1. A system for decoding data encoded with a JPEG-like codec, comprising:
a processor;
a multimedia unit configured to decode encoded JPEG images; and
a memory storing instructions that, when executed by the processor, cause the processor to:
receive input data encoded with a JPEG-like codec from the memory;
preprocess the input data to produce preprocessed data compatible with JPEG decoding; and
provide the preprocessed data to the multimedia unit to decode the preprocessed data using at least a portion of a JPEG decoding process.
2. The system of claim 1, wherein the processor is a central processing unit (CPU).
3. The system of claim 1, wherein the processor is an accelerated unit (AU).
4. The system of claim 1, wherein the preprocessing includes:
converting the input data into a format compatible with JPEG decoding; and
storing the converted data in the memory.

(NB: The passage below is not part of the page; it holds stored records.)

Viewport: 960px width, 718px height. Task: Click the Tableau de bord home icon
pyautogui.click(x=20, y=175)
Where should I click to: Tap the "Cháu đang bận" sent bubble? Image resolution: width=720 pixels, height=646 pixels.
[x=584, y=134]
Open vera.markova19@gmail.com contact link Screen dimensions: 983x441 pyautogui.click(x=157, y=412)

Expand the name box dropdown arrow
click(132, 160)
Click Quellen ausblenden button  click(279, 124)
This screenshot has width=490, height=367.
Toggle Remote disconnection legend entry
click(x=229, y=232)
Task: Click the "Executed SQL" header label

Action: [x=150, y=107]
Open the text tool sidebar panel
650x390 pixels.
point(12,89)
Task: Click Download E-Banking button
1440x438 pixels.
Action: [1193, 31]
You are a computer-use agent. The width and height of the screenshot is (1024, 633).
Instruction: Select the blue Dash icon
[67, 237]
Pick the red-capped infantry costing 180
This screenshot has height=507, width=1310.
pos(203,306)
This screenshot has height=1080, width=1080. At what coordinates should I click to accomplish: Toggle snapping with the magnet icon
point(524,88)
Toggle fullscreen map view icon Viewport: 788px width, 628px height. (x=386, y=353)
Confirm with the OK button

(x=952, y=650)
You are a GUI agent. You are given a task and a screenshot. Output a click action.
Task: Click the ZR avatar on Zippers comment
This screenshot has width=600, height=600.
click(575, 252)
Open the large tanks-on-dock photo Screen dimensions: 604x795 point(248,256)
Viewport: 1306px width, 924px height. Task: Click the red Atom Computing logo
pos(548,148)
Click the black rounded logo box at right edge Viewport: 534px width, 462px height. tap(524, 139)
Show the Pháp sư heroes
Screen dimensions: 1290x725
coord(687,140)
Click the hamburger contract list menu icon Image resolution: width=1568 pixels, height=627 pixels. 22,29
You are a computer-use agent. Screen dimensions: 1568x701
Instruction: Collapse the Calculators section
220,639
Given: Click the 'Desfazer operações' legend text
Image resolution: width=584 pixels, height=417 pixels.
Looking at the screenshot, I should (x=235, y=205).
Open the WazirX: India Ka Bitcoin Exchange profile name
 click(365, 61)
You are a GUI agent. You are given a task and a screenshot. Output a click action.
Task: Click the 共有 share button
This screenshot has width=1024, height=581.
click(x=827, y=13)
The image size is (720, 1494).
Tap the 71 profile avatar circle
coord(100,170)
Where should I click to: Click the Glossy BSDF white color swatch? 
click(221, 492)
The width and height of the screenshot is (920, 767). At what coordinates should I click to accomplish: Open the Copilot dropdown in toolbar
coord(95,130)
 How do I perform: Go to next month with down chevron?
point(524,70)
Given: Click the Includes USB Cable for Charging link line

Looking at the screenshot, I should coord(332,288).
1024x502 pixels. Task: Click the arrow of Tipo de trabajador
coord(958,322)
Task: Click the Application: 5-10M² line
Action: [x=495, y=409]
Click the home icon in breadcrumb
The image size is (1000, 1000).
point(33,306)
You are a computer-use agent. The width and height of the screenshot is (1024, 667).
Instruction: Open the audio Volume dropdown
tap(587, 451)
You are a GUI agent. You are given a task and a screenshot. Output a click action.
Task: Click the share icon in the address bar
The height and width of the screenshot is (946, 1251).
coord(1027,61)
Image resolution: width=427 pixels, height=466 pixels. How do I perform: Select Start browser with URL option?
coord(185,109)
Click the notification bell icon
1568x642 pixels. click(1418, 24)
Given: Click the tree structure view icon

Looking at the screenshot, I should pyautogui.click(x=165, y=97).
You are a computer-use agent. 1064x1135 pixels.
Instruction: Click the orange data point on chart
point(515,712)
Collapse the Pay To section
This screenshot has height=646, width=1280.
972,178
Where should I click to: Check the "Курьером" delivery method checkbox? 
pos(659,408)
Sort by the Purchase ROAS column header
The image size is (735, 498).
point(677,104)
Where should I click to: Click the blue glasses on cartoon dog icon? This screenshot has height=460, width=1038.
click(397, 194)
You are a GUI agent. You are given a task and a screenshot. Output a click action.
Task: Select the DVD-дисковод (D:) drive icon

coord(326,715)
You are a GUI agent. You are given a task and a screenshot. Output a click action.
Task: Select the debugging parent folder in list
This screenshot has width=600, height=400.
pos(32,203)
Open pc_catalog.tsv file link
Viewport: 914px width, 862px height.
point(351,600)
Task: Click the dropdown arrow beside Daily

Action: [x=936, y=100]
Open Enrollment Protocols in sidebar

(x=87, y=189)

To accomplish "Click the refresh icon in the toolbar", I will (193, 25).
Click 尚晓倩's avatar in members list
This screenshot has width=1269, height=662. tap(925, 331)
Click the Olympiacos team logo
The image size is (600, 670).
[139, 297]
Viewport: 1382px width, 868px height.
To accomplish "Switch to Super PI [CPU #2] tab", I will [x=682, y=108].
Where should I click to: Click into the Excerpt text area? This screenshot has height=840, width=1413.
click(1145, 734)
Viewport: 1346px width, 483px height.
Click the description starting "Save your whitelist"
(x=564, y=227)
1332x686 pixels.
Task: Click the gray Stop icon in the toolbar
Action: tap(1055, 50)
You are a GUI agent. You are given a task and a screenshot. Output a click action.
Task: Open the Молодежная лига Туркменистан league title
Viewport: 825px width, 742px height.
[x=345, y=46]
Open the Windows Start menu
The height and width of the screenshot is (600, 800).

5. The system of claim 1, wherein the multimedia unit is configured to bypass an entropy decoding step of the JPEG decoding process to decode the preprocessed data.
6. The system of claim 5, wherein the processor is further configured to perform entropy decoding specific to the JPEG-like codec.
7. The system of claim 1, further comprising a dedicated processor configured to perform the preprocessing.
8. The system of claim 7, wherein the dedicated processor is integrated with the multimedia unit and is programmable to support preprocessing for at least two JPEG-like codecs.
9. The system of claim 7, wherein the dedicated processor is a digital signal processor.
10. An apparatus for decoding data encoded with a JPEG-like codec, comprising:
a processor; and
a memory storing instructions that, when executed by the processor, cause the apparatus to:
receive input data encoded with a JPEG-like codec;
preprocess the input data to produce preprocessed data compatible with JPEG decoding; and
provide the preprocessed data to a multimedia unit configured to decode encoded JPEG images using a JPEG decoding process.
11. The apparatus of claim 10, wherein the processor is a central processing unit (CPU).
12. The apparatus of claim 10, wherein the processor is an accelerated unit (AU).
13. The apparatus of claim 10, wherein the processor is a digital signal processor (DSP) integrated with the multimedia unit.
14. The apparatus of claim 10, wherein the preprocessing includes:
converting the input data into a format compatible with JPEG decoding; and
storing the converted data in the memory.
15. The apparatus of claim 10, wherein the processor is further configured to perform entropy decoding specific to the JPEG-like codec to cause the multimedia unit to bypass an entropy decoding step of the JPEG decoding process.
16. A method for decoding JPEG-like codecs using JPEG decoding hardware, comprising:
receiving, by a processor, input data encoded in a JPEG-like codec format;
preprocessing, by the processor, the input data to produce preprocessed data compatible with JPEG decoding; and
decoding, by a multimedia unit configured for JPEG decoding, the preprocessed data using at least a portion of a JPEG decoding process.
17. The method of claim 16, wherein the preprocessing includes:
decoding entropy-coded data specific to the JPEG-like codec; and
reordering coefficient data to be compatible with JPEG decoding.
18. The method of claim 16, wherein decoding the preprocessed data comprises bypassing at the multimedia unit an entropy decoding step of the JPEG decoding process.
19. The method of claim 18, wherein the preprocessed data is input to a dequantization step of the JPEG decoding process.
20. The method of claim 19, further comprising multiplying the preprocessed data by a per-slice quantizer value specific to the JPEG-like codec prior to inputting the preprocessed data to the dequantization step.